Segment Start: Source material
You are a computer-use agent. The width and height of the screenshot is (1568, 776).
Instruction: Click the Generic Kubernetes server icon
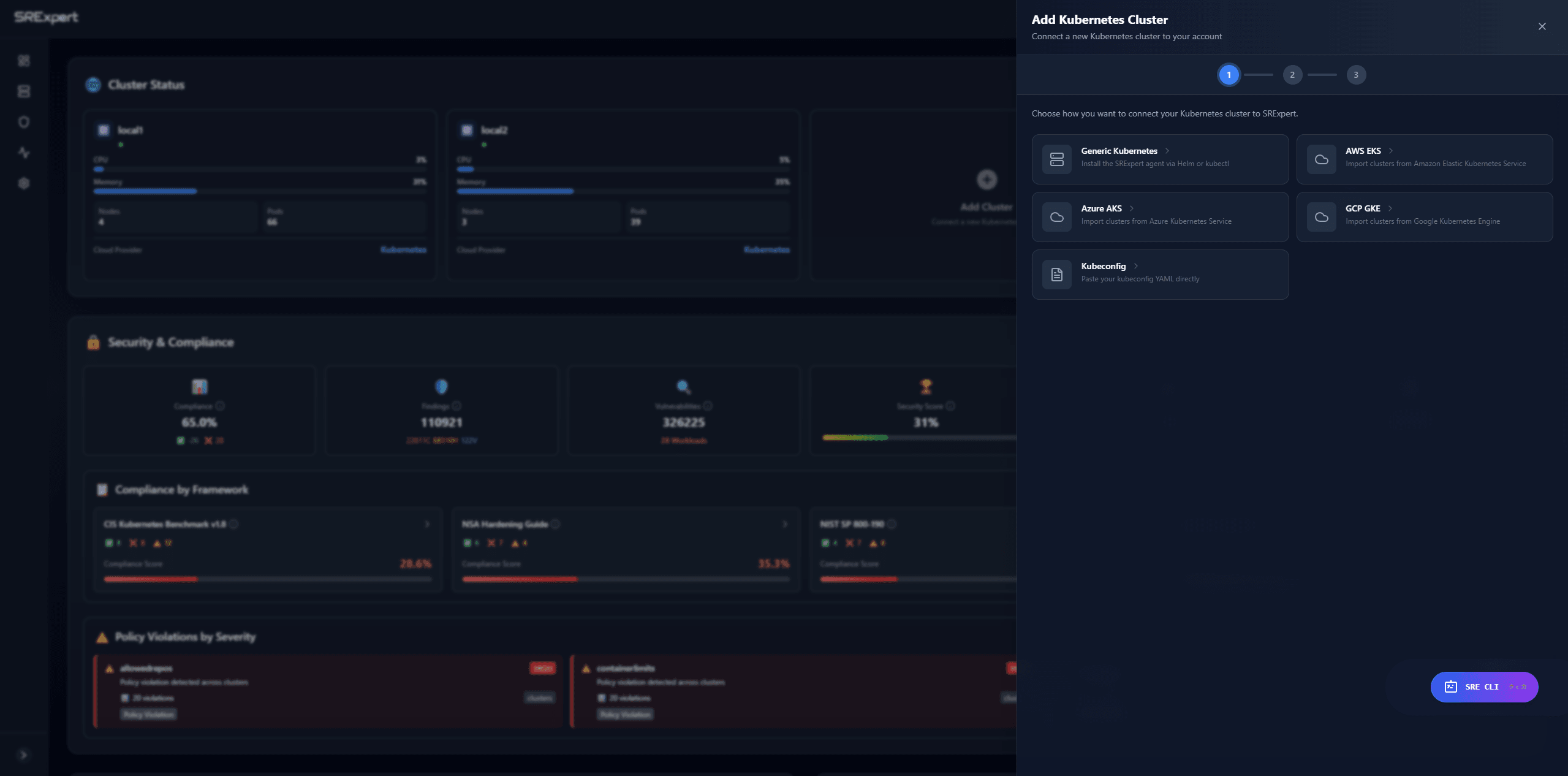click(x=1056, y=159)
Segment End: Source material
Segment Start: Source material
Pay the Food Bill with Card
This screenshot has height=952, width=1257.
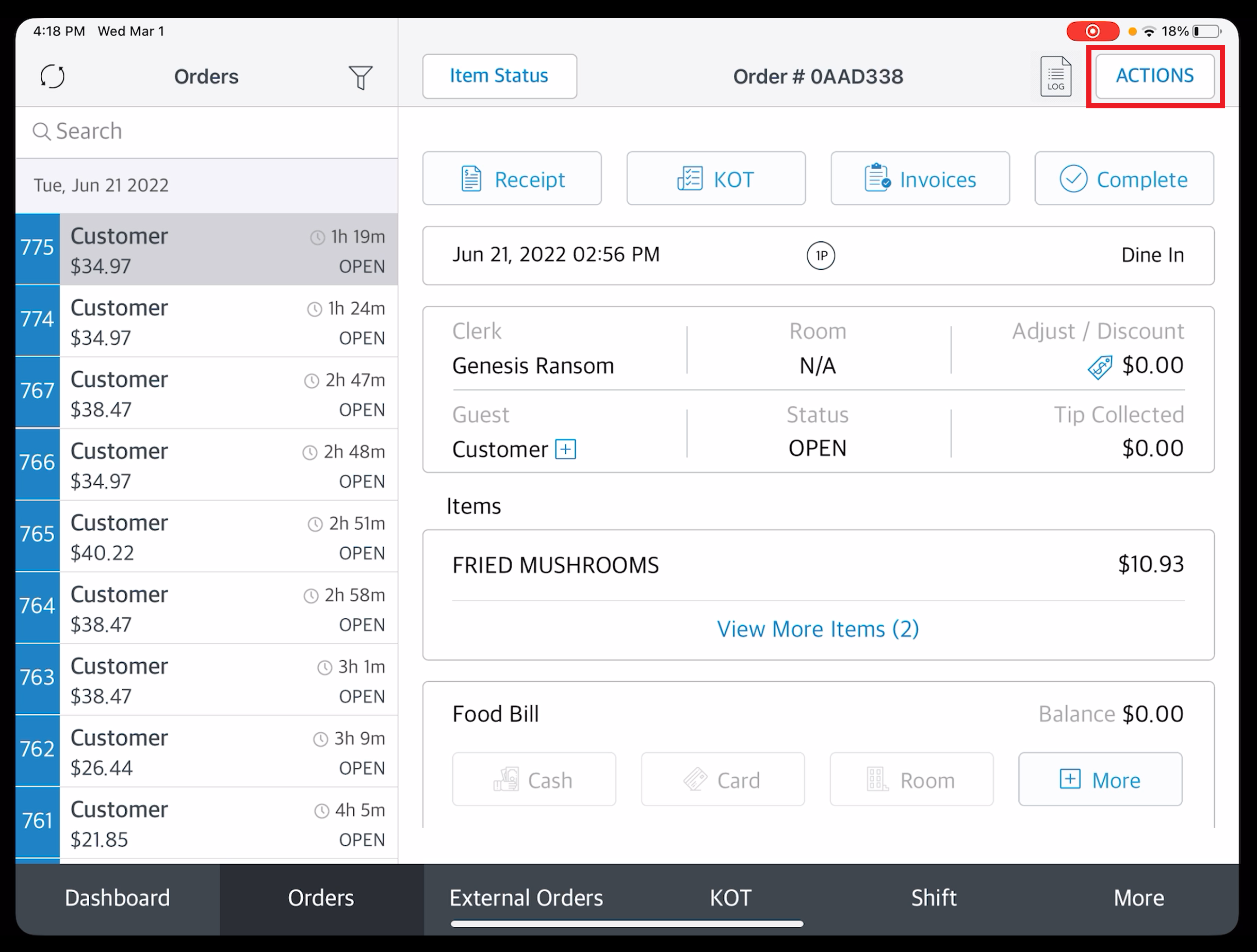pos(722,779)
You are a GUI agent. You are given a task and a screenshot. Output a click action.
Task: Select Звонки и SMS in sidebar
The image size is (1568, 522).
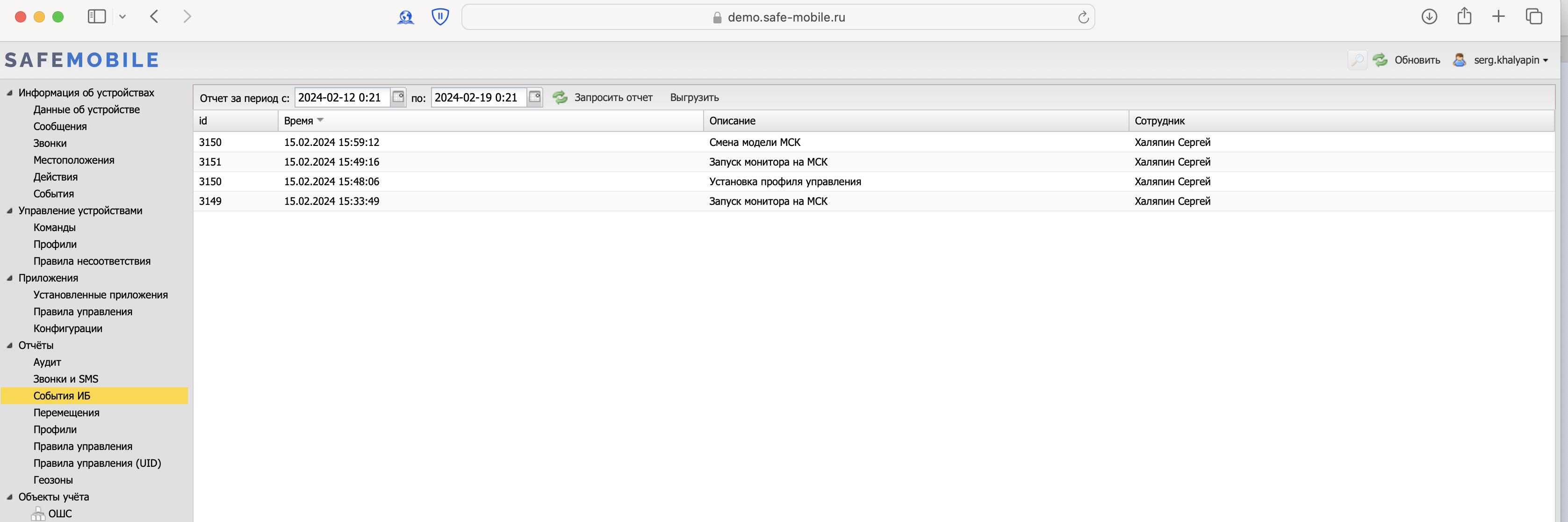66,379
Segment End: Source material
Segment Start: Source material
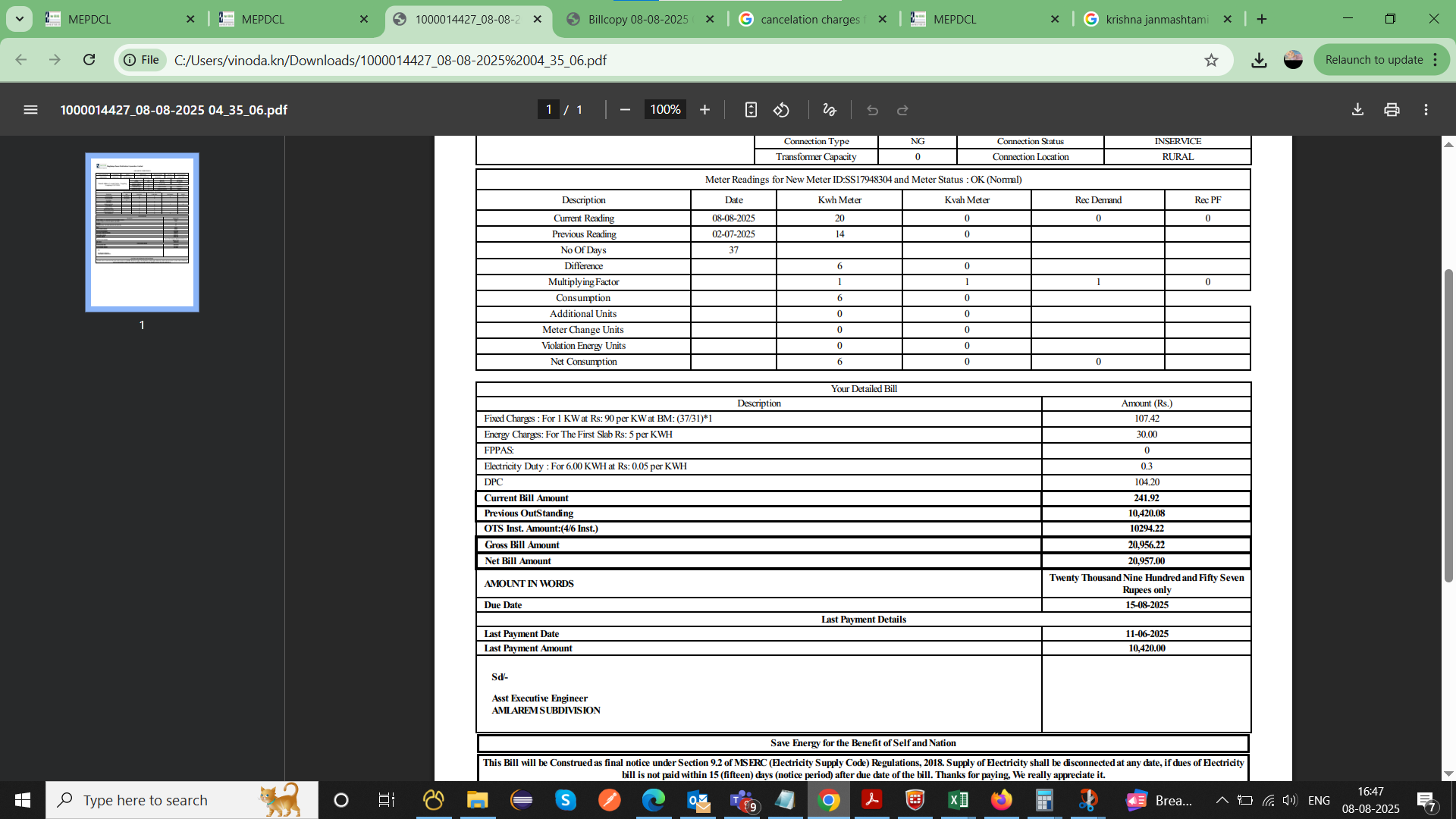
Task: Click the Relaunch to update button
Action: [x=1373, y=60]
Segment End: Source material
→ Exercise description:
Go line by line through the data above and report each one that holds the string "agent".

→ Answer section:
You are a computer-use agent. The width and height of the screenshot is (1568, 776).
You are a GUI agent. You are given a task and a screenshot. Output a click action.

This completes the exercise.